= What needs to be done =
Please set down only the lines from the one containing "Task: Click the plus 上传 image upload box" through the end of the entries below, exactly, minus any pictures.

[Dataset entries]
################
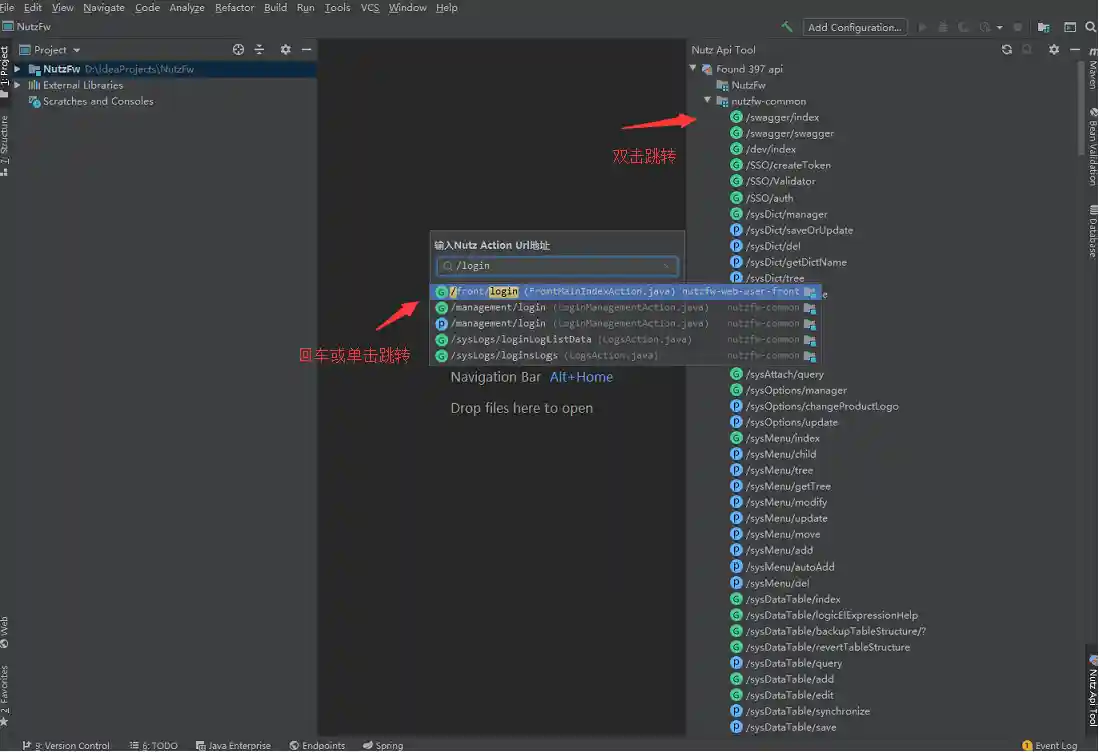1099x752 pixels.
Task: Open the Refactor menu
Action: (x=234, y=8)
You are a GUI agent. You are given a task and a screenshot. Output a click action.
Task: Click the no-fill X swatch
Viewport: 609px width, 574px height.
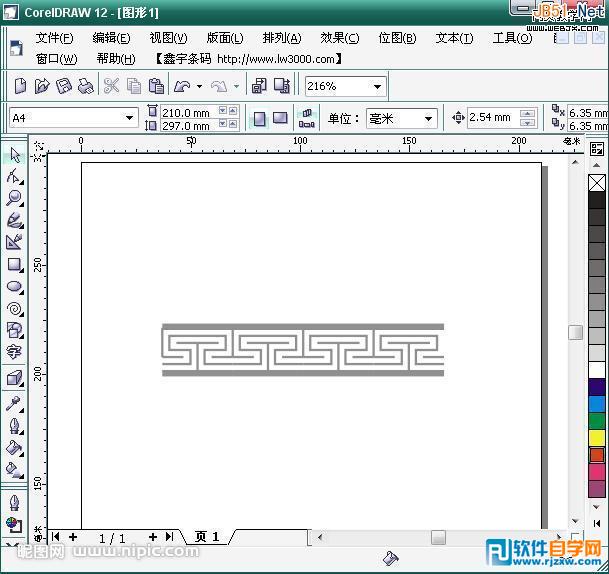597,183
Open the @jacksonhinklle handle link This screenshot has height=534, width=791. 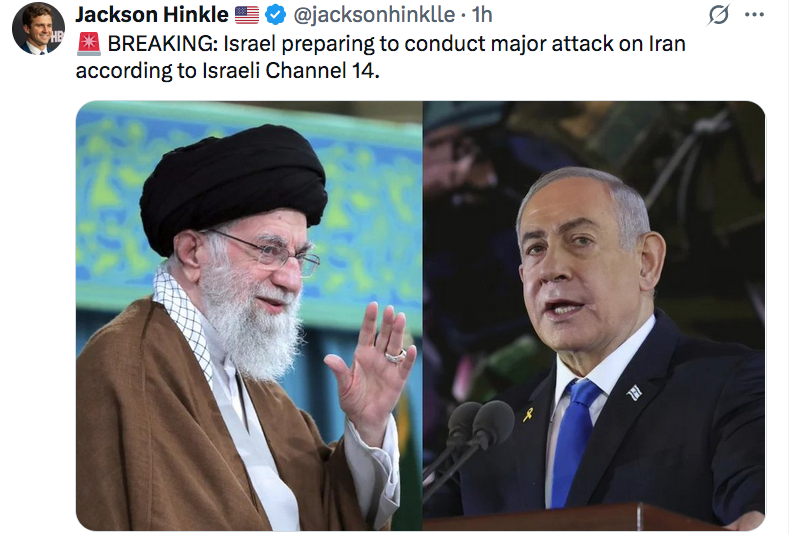pos(374,15)
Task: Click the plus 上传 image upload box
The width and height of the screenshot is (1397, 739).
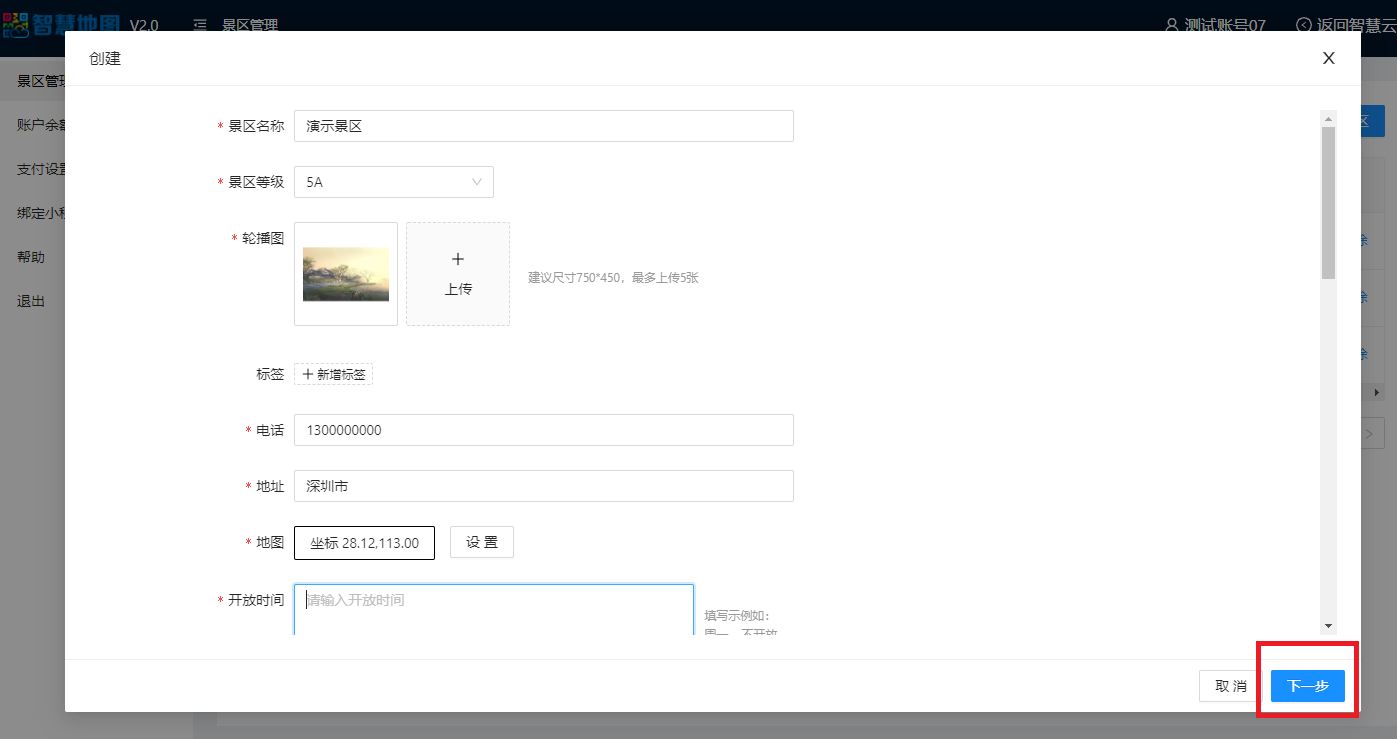Action: pos(458,274)
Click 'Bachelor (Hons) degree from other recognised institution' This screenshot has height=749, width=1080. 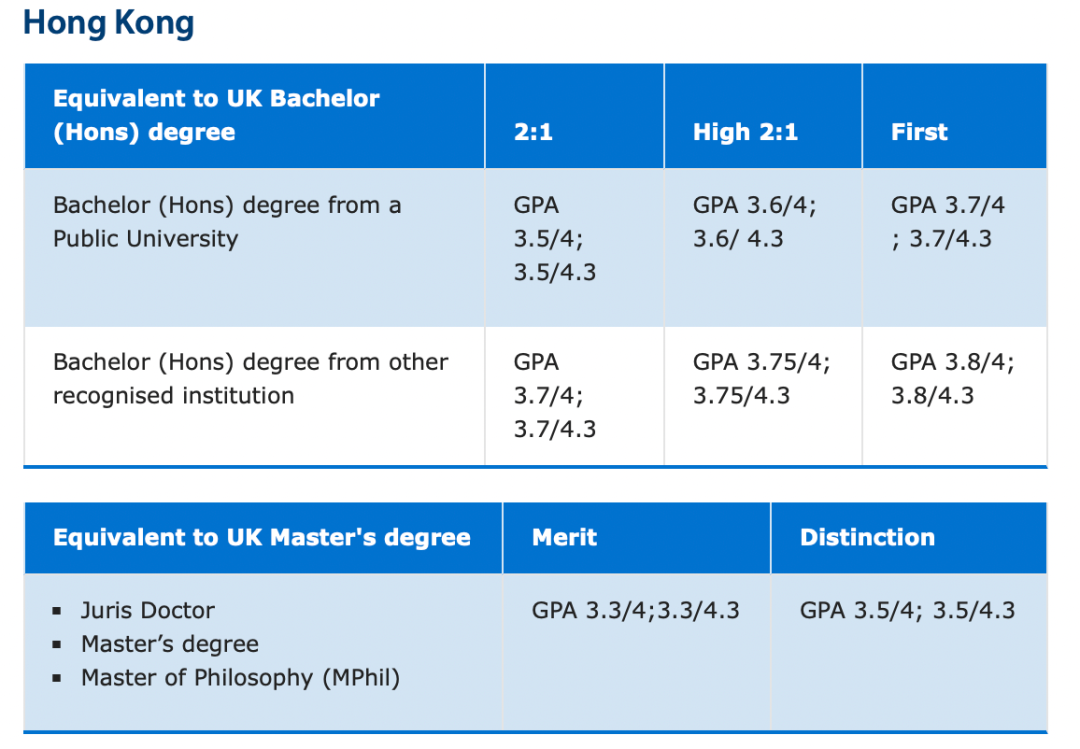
################
= Response below =
Task: Click the plus 上传 image upload box
The width and height of the screenshot is (1397, 739).
Action: pos(458,274)
Click 'Bachelor (Hons) degree from other recognised institution' This screenshot has height=749, width=1080. 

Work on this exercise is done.